Elizabeth Ann’s story is an unusual one. In the 1980s, samples from a ferret named Willa were stored in the “Frozen Zoo” run by San Diego Zoo Global. Back then, no one was thinking of creating clones.
The idea of cloning was understood, but it was hard to carry out for many animals. But in 1996, a scientist cloned a sheep, called “Dolly”. Since then, many other animals have also been cloned.
The USFWS has been talking about cloning black-footed ferrets since 2013. In 2018, they finally gave a group called Revive & Restore permission to try it.
Revive & Restore worked with Viagen, a company that normally clones pets. Last summer, the two groups worked together to clone an endangered horse. Working with cells from Willa, the scientists were able to get their clone to grow inside a regular ferret.
On December 10, 2020, Elizabeth Ann was born. Blood tests have proven her to be 100% black-footed ferret.

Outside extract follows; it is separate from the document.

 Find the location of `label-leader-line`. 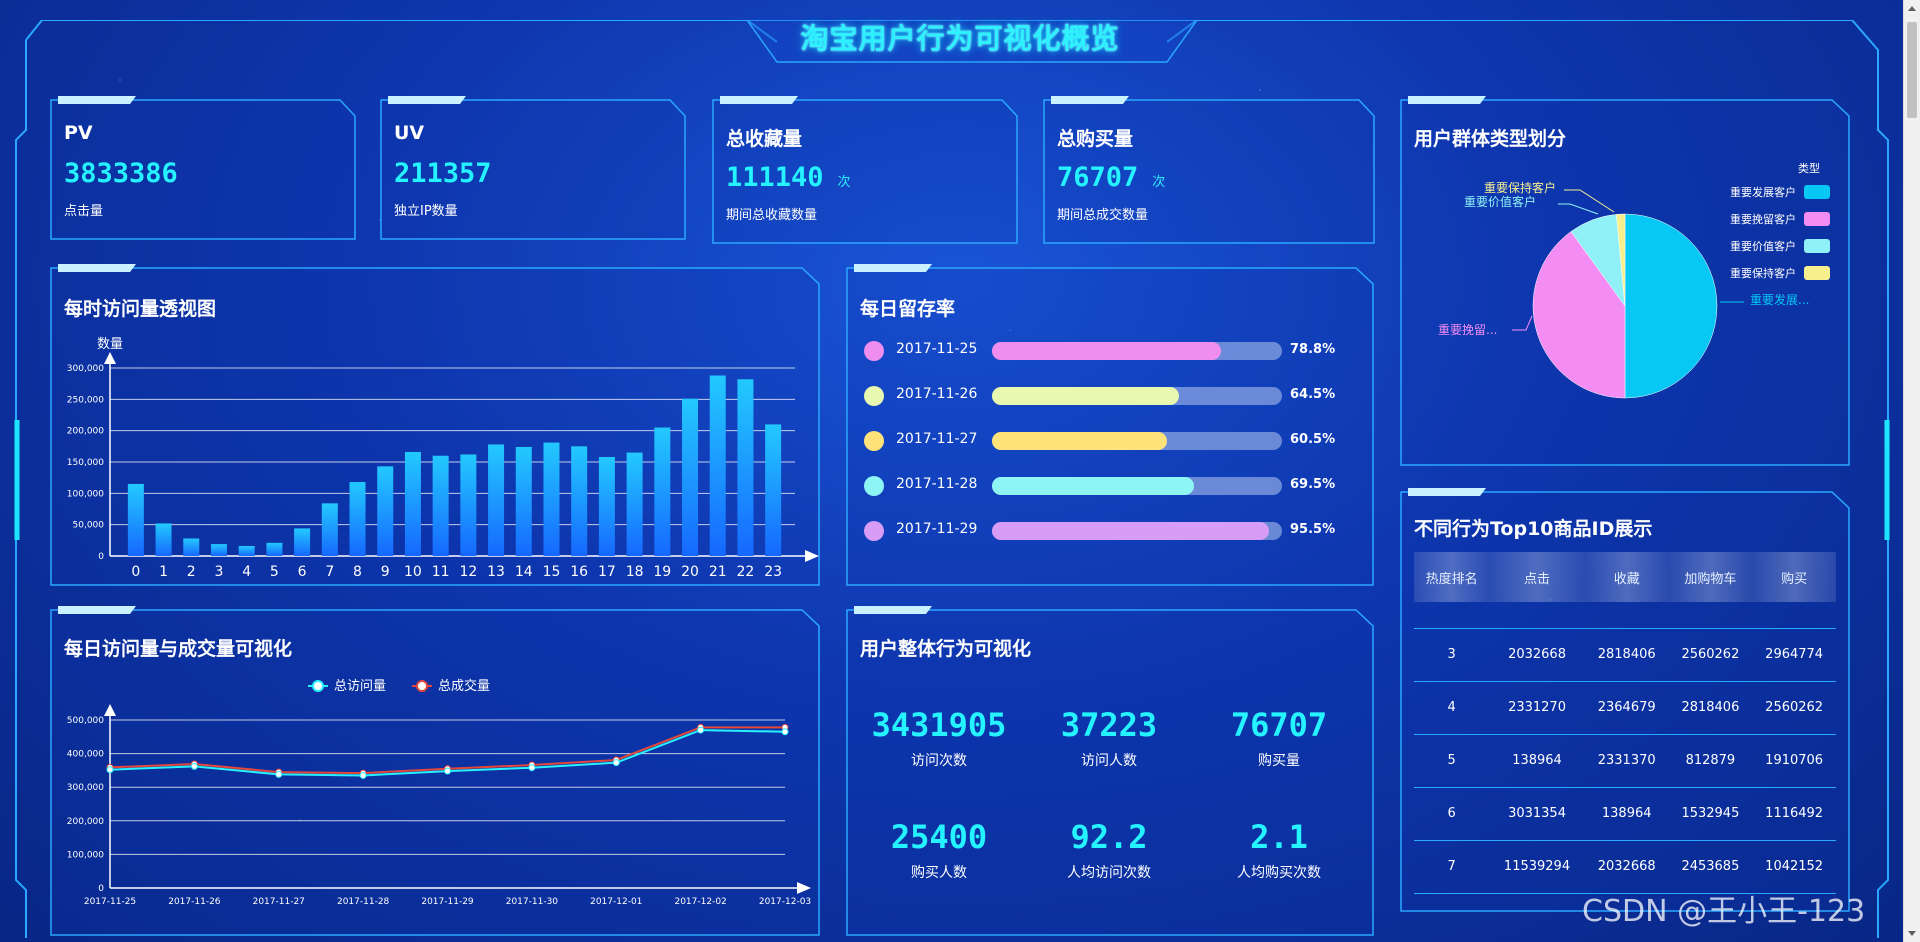

label-leader-line is located at coordinates (1522, 323).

It’s the first native endangered species ever cloned in the US. Elizabeth Ann seems normal and healthy, and enjoys spending her days in the fake burrows in her cage.
She won’t ever be released into the wild, but soon, she may have some cloned brothers and sisters. And later, she will probably have babies. Sooner or later, her children will have babies with wild black-footed ferrets, and her DNA will begin to spread.
Did You Know…?
Black-footed ferrets can also get the coronavirus. Because they are so close to becoming extinct, scientists gave 120 black-footed ferrets vaccines against Covid-19 in December, just to be safe.